As the parties have somewhere between nine (9) and fifteen (15) witnesses and given the wide discretion allotted to the trial court by law in how to "regulate the conduct of the trial in order to achieve a speedy and unprejudiced disposition of the matters at issue in a setting of proper decorum" (CPLR §4401), the court orders all parties to submit their direct testimony by affidavit.
The court notes respondents' counsel vociferous objection to this instruction, which was given orally, but is being reduced to an order for all purposes including possible appeal. Respondent argues that the court is ruling contrary to "decades of housing court precedent," that it is a denial of respondents' "day in court," and that the court has no specific statute empowering it to do so. The court finds none of these arguments compelling. First, arguing that housing court "has always operated" in such a fashion is not, in it of itself, a reason to continue outdated practices and/or to not evolve with the advent of technology and/or new methodologies. Further, various housing court judges over the course "of decades" have embraced this procedure, including recently, Hon. Michael Weisberg. In Johnson v. 300 Sullivan Place LLC, the court noted that this type of tool would help "ameliorate [the] problem" of delay and even improve the amount of communication winnowing the issues to focus the court and the parties on only the actually disputed issues (Johnson v. 300 Sullivan Place LLC, 2024 NY Slip Op 24133 [Civ Ct Kings County 2024]). Further, other lower-level trial courts have also used this mechanism to allow access to justice for all parties involved (Matter of S.N. v. J.A., 71 Misc 3d 1206[A][Fam Ct Bronx County 2021]). Since at least 1962, the Legislature has also explicitly authorized the courts to use innovative procedures where "necessary to carry into effect the powers and jurisdiction possessed by [the court]" which could include the use of direct testimony by affidavit (Judiciary Law §2-b). As such, the court finds that this order does not run counter to "decades" of precedence but rather is an extension of said precedent and hopefully represents an ushering of housing court to the level of practice that it deserves, commensurate with any federal or state court in the country.
Secondly, the court disagrees with respondents' contention that they would be denied their voice. While the term "day in court" is figurative and not literal, the court certainly does not intend to chill their testimony, in fact, the respondents are gaining the next five (5) and a half months to sharpen their direct testimony to a razor sharp point. Further, ordering both sides to do this the court contends that it is nothing more than an "evenhanded attempt towards focusing the proceedings on the relevant issues and clarifying facts material to the case in order to expedite the trial" (Revell v. Guido, 124 AD3d 1006 [3d Dept 2015]; Heilbrunn v. Town of Woodstock, 50 [*3]AD3d 1377 [3rd Dept 2008]). The court disagrees with the respondents' characterization of this requirement as chilling and, as such, discounts this opposition.
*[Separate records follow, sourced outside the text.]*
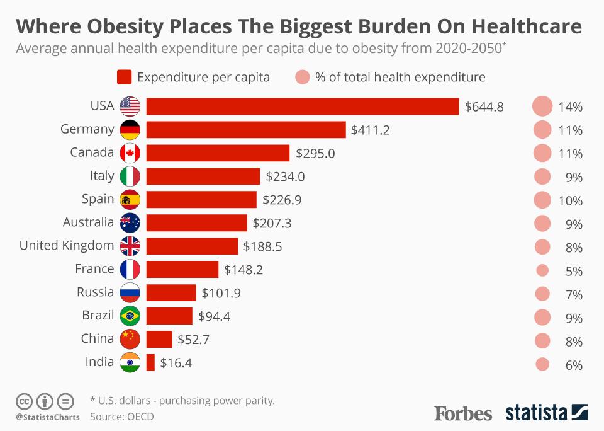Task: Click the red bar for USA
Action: pos(303,106)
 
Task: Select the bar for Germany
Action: pos(246,130)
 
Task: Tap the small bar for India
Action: pos(150,362)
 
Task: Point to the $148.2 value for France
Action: pos(243,270)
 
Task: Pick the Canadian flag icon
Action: pos(130,153)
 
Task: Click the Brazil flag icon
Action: pos(130,316)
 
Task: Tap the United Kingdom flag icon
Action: pos(130,246)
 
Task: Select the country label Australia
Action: pos(89,222)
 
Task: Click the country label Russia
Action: pos(96,292)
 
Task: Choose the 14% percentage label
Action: pos(571,106)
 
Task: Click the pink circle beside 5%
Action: pos(542,270)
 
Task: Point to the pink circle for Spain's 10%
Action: pos(542,200)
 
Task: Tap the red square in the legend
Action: pos(124,78)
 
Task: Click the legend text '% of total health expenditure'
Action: pos(400,78)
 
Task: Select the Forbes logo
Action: pos(463,413)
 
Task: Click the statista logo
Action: pos(547,413)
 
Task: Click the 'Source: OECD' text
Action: pos(121,417)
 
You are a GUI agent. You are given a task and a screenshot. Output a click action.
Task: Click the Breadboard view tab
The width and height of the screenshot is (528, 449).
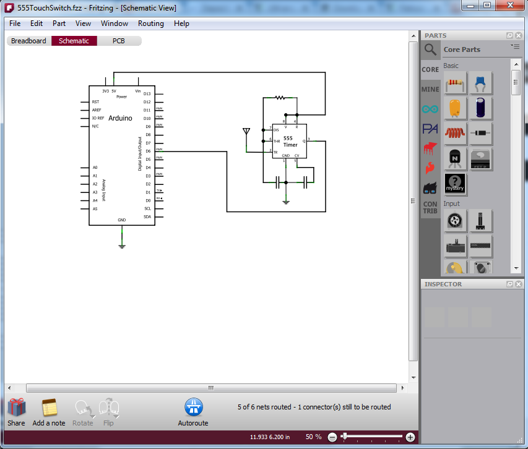(x=28, y=41)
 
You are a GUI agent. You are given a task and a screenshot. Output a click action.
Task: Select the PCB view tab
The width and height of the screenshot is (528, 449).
(x=118, y=41)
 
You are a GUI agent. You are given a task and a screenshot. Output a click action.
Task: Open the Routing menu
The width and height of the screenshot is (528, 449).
(x=151, y=24)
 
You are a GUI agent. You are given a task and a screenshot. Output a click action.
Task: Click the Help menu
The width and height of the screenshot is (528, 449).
(x=181, y=24)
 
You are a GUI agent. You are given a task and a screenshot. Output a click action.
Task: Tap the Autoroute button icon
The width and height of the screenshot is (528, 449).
(x=194, y=407)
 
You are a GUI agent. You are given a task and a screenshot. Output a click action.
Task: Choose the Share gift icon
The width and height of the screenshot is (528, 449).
(x=17, y=408)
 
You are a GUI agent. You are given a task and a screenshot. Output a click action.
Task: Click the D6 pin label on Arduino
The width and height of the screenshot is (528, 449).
(x=147, y=151)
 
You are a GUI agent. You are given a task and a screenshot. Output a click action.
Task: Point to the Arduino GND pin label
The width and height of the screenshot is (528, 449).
(x=122, y=220)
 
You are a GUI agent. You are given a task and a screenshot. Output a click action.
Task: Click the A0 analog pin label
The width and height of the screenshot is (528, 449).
(x=95, y=168)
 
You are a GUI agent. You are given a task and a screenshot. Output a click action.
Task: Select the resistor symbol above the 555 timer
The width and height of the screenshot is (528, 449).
(x=280, y=97)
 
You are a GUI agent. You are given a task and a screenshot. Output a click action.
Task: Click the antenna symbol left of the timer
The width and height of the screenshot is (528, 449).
(x=246, y=132)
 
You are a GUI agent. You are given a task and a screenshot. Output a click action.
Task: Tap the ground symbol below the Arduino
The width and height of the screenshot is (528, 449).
(x=122, y=246)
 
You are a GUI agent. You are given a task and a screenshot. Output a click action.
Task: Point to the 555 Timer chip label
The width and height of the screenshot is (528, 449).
(x=290, y=142)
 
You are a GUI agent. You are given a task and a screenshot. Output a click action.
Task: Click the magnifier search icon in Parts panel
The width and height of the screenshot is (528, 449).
(x=430, y=49)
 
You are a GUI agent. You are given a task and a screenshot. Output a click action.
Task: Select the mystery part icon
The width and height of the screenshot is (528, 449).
(x=455, y=183)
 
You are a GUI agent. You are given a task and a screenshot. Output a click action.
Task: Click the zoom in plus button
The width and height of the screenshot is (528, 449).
(x=410, y=437)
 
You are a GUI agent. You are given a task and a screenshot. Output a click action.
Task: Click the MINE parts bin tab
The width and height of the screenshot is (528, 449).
(x=430, y=89)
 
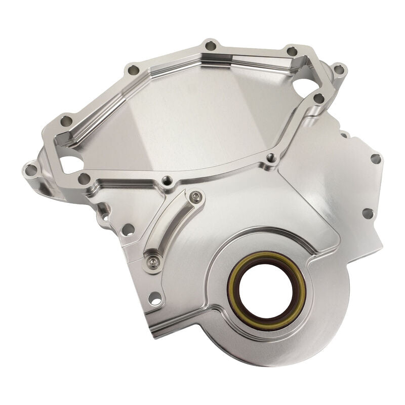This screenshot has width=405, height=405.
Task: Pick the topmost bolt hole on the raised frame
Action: [208, 47]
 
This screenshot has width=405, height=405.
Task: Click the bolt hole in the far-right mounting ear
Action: [340, 69]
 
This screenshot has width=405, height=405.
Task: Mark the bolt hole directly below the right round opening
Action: [318, 99]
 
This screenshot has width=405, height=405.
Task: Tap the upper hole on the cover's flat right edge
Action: [375, 158]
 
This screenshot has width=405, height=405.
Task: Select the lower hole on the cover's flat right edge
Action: [368, 213]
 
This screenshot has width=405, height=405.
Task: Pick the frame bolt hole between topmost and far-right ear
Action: [292, 51]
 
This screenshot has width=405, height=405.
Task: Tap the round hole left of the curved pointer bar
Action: [127, 229]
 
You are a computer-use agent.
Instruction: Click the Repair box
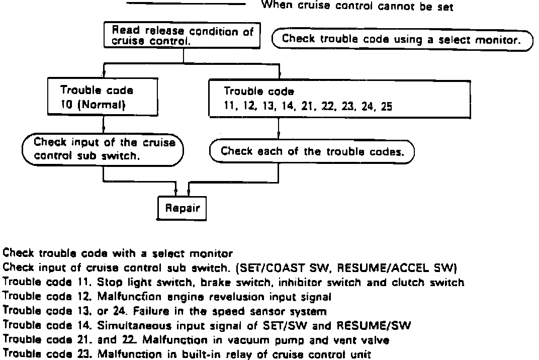coord(182,208)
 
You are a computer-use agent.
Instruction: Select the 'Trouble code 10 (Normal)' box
coord(104,98)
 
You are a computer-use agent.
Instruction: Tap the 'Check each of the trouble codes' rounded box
coord(312,151)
Lastly, the court finds CPLR §4401 empowers it as a trial court to allow it to structure trials however it sees fit. The court does find an analogue in the Uniform Civil Rules for the Supreme and County Court §202.20-i but is not depending on that as binding authority. Pursuant to this analogous rule, the petitioner, through counsel, has made the request that the parties submit their direct in this fashion, following the court's sua sponte instruction. The court also notes that this was amended in July 2022. If a court with smaller dockets within the same Unified Court System use this as a tool to expedite their trials, the housing court, which precariously balances itself on the precipice of summary proceedings against violations of the findings of the Report from the Special Adviser on Equal Justice in the New York State Courts prepared by Former Secretary Jeh Johnson [FN1] , could make much greater use of such a tool.
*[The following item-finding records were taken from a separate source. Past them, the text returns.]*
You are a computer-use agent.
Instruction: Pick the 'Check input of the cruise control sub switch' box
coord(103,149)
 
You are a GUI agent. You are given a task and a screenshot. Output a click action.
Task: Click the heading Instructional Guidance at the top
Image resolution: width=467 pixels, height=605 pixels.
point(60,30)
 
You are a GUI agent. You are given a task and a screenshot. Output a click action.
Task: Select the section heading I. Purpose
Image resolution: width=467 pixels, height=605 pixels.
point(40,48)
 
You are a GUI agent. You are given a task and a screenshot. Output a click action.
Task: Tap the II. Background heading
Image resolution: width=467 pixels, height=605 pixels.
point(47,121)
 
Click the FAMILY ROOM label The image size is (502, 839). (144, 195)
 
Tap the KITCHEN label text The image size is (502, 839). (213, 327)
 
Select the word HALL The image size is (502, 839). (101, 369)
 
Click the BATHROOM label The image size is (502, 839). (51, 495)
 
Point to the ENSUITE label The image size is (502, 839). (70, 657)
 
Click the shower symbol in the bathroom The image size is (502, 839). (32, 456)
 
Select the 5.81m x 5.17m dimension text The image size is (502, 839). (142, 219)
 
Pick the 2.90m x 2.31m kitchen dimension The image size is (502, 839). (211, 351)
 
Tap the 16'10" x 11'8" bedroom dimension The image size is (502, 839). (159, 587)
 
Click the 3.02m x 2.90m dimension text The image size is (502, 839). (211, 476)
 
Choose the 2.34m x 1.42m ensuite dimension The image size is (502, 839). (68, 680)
The format for these submissions are to mirror deposition transcripts — questions demarked by the letter Q and a number followed by answers demarked by the letter A and the respective number. At the end of the back-and-forth process outlined below, the court expects that the affiant and both attorneys will sign the direct testimony affidavit. The court notes that a signature by the opposing party is not an endorsement of the truth of the statements included within but rather only act as a procedural agreement that the document to be submitted is one that has been presented to the opposing party prior to submission, reserving their objections as outlined below. As all parties are required to do so, the parties must adhere to this schedule (but may request from the court extensions due to exigent circumstances):
Petitioner's counsel to present their witnesses' direct testimony for the remainder of their prima facie proceeding to respondents' counsel by November 15, 2024. Respondent to return objections and revisions by December 2, 2024. Petitioner's counsel to make any changes to the direct and send back to the respondents' counsel by December 13, 2024. At this point respondents' counsel may create a separate, sheet noting the question/answer number, marking their objections, which the court will rule on the day of trial, but should otherwise sign the direct affidavit and return to the petitioner for counter-signature and submission to the court.
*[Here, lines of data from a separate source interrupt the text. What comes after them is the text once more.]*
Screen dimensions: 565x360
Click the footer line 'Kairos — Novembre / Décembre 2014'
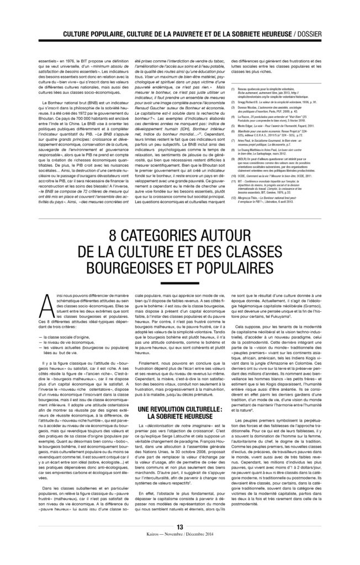point(179,551)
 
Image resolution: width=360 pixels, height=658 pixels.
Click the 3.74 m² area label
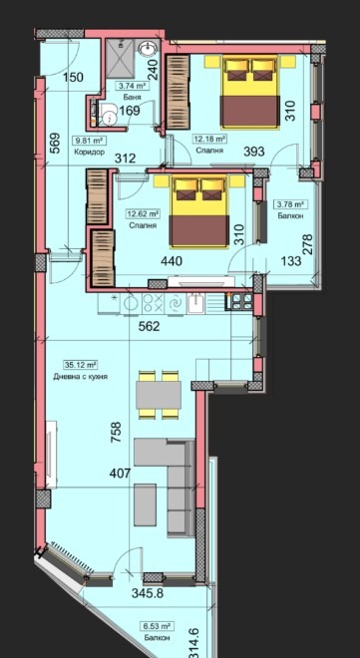point(133,87)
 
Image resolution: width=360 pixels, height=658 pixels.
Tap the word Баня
point(132,97)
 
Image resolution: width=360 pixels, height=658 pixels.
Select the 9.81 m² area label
point(90,141)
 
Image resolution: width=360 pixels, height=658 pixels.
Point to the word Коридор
point(89,152)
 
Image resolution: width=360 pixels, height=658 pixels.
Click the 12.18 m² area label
point(209,138)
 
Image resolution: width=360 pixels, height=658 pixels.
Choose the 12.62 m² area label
point(143,214)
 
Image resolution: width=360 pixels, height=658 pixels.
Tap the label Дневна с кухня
point(81,377)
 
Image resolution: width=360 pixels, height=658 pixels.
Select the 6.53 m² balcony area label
point(157,626)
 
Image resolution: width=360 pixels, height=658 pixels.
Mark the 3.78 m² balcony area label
point(289,204)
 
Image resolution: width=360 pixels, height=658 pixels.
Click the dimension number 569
point(56,144)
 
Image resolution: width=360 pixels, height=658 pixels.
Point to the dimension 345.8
point(148,593)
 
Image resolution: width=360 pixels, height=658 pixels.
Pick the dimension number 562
point(150,326)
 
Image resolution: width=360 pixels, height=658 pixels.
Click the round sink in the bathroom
point(148,50)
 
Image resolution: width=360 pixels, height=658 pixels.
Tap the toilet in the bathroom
point(108,114)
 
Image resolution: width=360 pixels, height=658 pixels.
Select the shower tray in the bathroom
point(121,59)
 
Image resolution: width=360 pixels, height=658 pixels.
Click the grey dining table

During this time frame, as respondents have many more witnesses, the first draft of their witnesses' direct testimony will be presented to respondents' counsel by January 31, 2025, including the alleged expert. Petitioner to return objections by February 21, 2025. Respondents to make any amendments by March 7, 2025 and return to petitioner. Petitioner, at this point, may create a separate sheet, noting the question/answer number, marking their objections, which the court will rule on the day of trial, but should otherwise sign the direct affidavit and return to the respondents for counter-signature and submission to the court.
With regard to rebuttal, petitioner should use the time frame between their first receipt of the proposed direct testimony to start their rebuttal direct testimony, which should be sent as a first draft to the respondents' counsel by February 28, 2025. Revisions are to be returned to petitioner's counsel by March 14, 2025. Any changes made should be returned to respondents' counsel by March 20, 2025. At which point, respondents may create a separate sheet, noting the question/answer number, marking their objections, which the court will rule on the day of trial, but should otherwise sign the direct affidavit and return to petitioner for counter-signature and [*4]submission to the court no later than March 23, 2025.
The petitioner made three applications following the court's instructions: First, the amendment of the petition to date, second, that they be afforded an opportunity to respond to the respondent's experts and, lastly, that access be provided to the premises to commence efforts at repairing Department of Housing Preservation and Development (DHPD) violations issued recently. The court will hold the first in abeyance until the time of trial, the second is granted and the third is outside of the court's jurisdictional capacity at this point, but the court notes that the respondents were unwilling to provide access prior to a meeting date that was tentatively set on November 18, 2024. Petitioner's counsel remarked in passing that the petitioner may choose not to engage in this meeting for what appeared to be leverage reasons.
Both parties are under an on-going obligation that if either party should file an appeal of this order and a stay is granted, then the parties should inform the court.